New Search

Margaret E.M. Tolbert

  • Born: November 24, 1943, Suffolk, Virginia

  Interview Details

Interview no.: 0648
Interview Date: August 13, 2009
Location: National Science Foundation, Arlington, Virginia
Interviewer: Jeannette E. Brown
No. of pages: 83
Minutes: 151

  Abstract of Interview

Margaret E. M. Tolbert was born in Suffolk, Virginia at a time when rural Virginia was still very segregated. She and her siblings were raised by their grandmother within a large extended family. Growing up, Tolbert took cleaning jobs in her community to make money. In this way, she met Mr. and Mrs. Cook, who, as educated and relatively well-off African Americans, encouraged her to get a good education. Her high school had limited resources, but she found excellent mentors and graduated class valedictorian. She decided to attend Tuskegee University for her undergraduate degree, with the intention of entering medicine.

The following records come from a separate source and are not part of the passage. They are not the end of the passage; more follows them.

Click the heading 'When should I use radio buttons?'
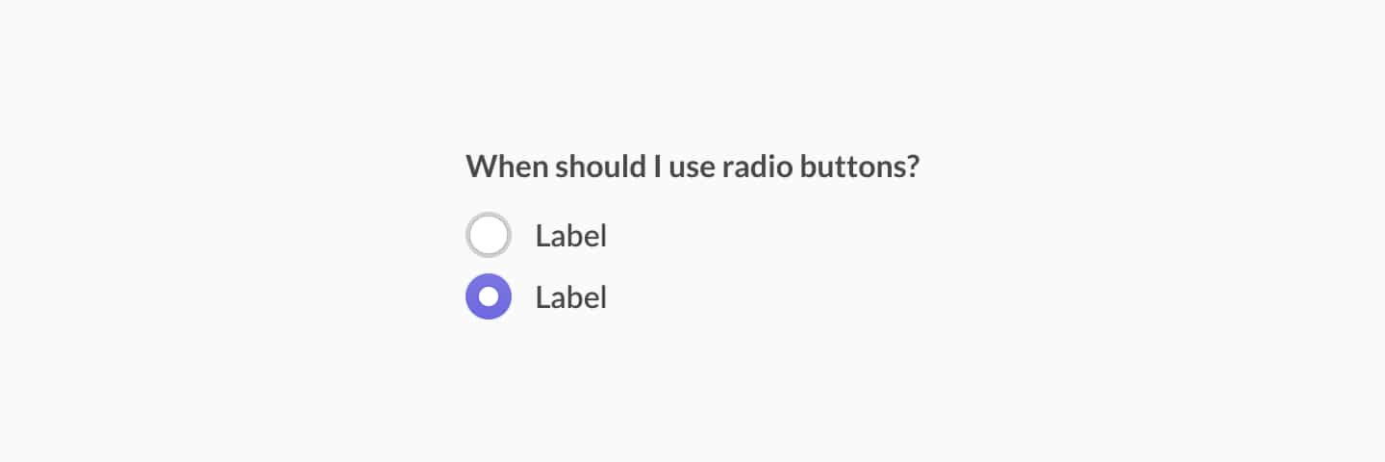Image resolution: width=1385 pixels, height=462 pixels. coord(693,167)
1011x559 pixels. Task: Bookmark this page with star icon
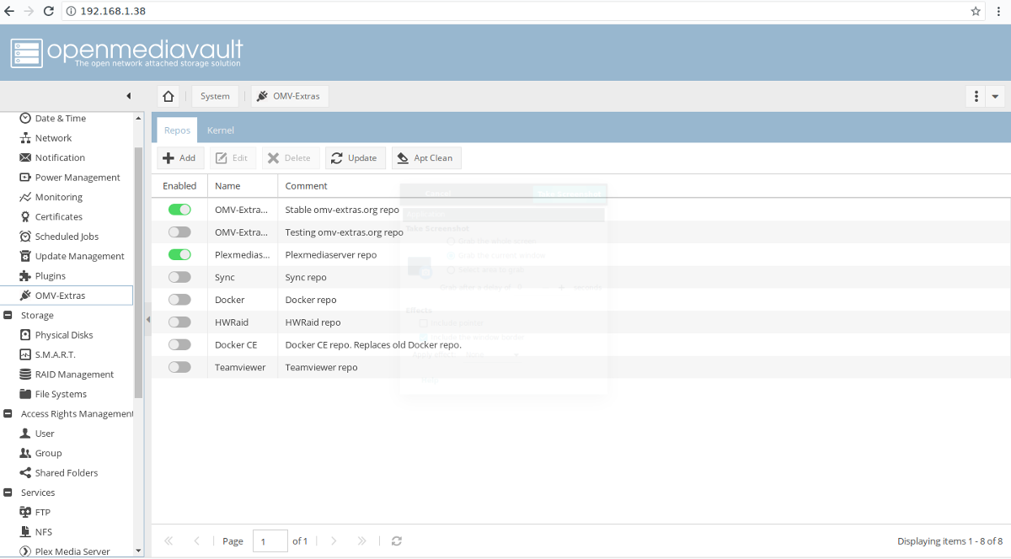[976, 11]
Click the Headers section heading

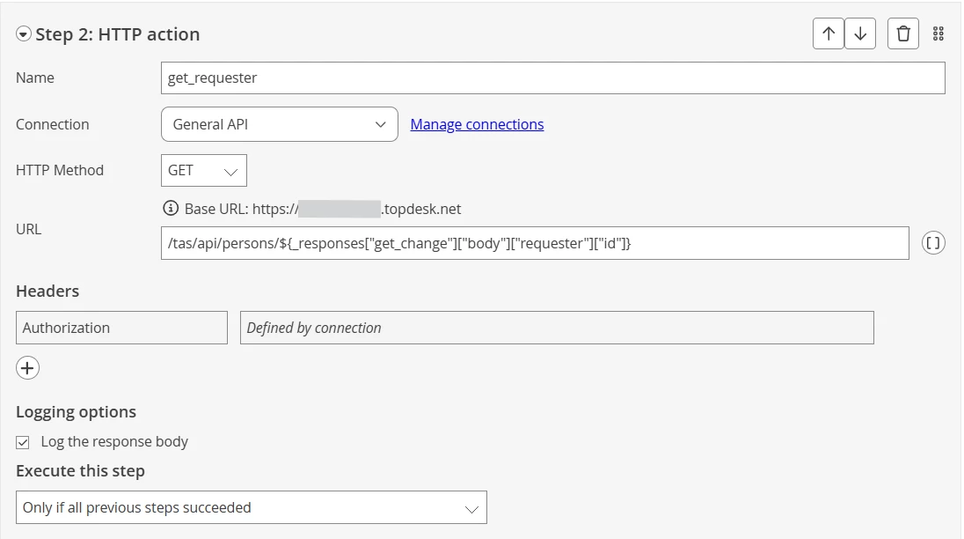click(x=47, y=291)

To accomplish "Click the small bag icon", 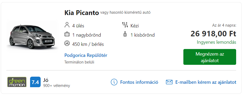I will (125, 34).
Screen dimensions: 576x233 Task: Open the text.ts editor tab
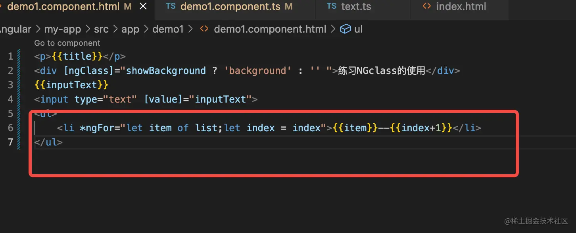(x=355, y=6)
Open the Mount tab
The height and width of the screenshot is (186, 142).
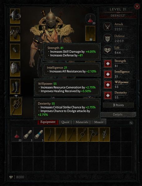[99, 122]
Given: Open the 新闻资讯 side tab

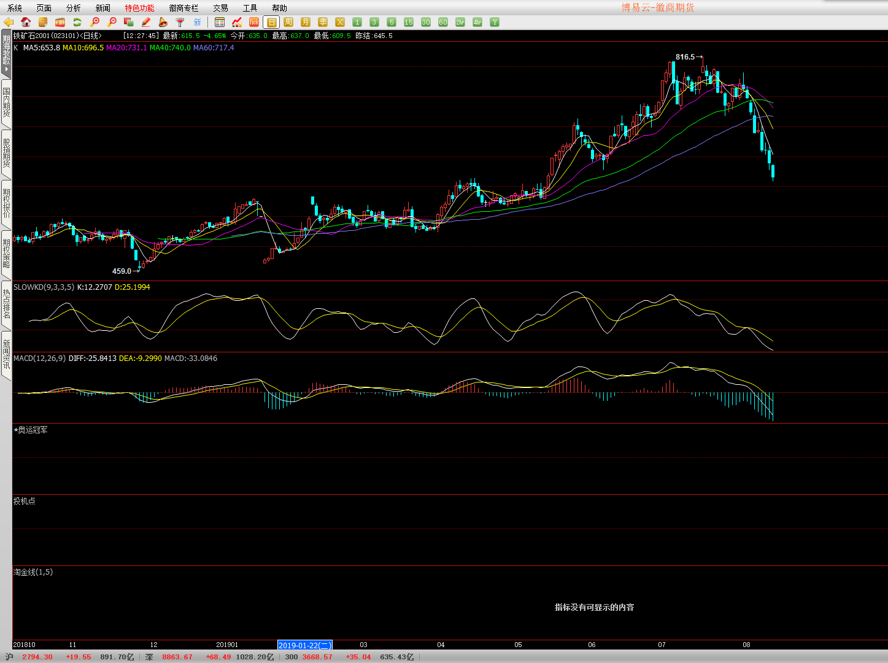Looking at the screenshot, I should click(x=6, y=354).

At Tuskegee, she was drawn to chemistry and research, a career path she had not been exposed to before. Though she was the only female student in her class, Tolbert found a community of supportive professors and students with an interest in her well-being. She went on to complete her master’s degree in chemistry at Wayne State University, but immediately returned to Tuskegee as a technician to be with her husband. She was interested in becoming a chemistry professor, so at the Cooks’ urging she applied to a Ph.D. program at Brown University, which was recruiting minority students. By this time, Tolbert’s first marriage had ended, and the Cooks cared for Tolbert’s son while she earned her degree. At Brown, she met her second husband, Henry Hudson Tolbert. After completing her doctorate, Tolbert returned to Tuskegee as a faculty member, but soon took guest research and management positions at the University of Texas, Florida A&M University, and Brown University. She also completed a postdoctorate in Brussels, Belgium, where her Congolese colleagues were fascinated by her African-American heritage.

While Tolbert had intended to stay in research, she found herself drawn to management positions. In 1979, she took the opportunity to become the first woman director of the Carver Research Foundation at Tuskegee University. In this position, she oversaw institutional development in the university’s research programs, but she also traveled to affiliated institutions as far away as Liberia and Libya. After almost a decade at the Carver Research Foundation, she went to Standard Oil of Ohio on sabbatical. From that point onward, she transitioned permanently to science management positions, working for BP America, the National Science Foundation, Argonne National Laboratory, and the New Brunswick Laboratory. In these positions, her responsibilities included overseeing development, funding, and diversity-based initiatives.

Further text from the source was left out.